I want to split the string in python.
Sample string:
Hi this is ACT I. SCENE 1 and SCENE 2 and this is ACT II. SCENE 1 and SCENE 2 and more
Here is a working script, albeit a bit hackish:
inp = "Hi this is ACT I. SCENE 1 and SCENE 2 and this is ACT II. SCENE 1 and SCENE 2 and more"

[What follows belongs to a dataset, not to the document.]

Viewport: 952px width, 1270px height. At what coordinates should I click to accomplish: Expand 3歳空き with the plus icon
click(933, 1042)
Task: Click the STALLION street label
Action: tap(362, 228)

parts = re.findall(r'[A-Z]{2,}(?: [A-Z0-9.]+)*|(?![A-Z]{2})\w+(?: (?![A-Z]{2})\w+)*', inp)
print(parts)
This prints:
['Hi this is', 'ACT I. SCENE 1', 'and', 'SCENE 2', 'and this is', 'ACT II. SCENE 1',
'and', 'SCENE 2', 'and more']
An explanation of the regex logic, which uses an alternation to match one of two cases:
[A-Z]{2,} match TWO or more capital letters
(?: [A-Z0-9.]+)* followed by zero or more words, consisting only of
capital letters, numbers, or period
| OR
(?![A-Z]{2})\w+ match a word which does NOT start with two capital letters
(?: (?![A-Z]{2})\w+)* then match zero or more similar terms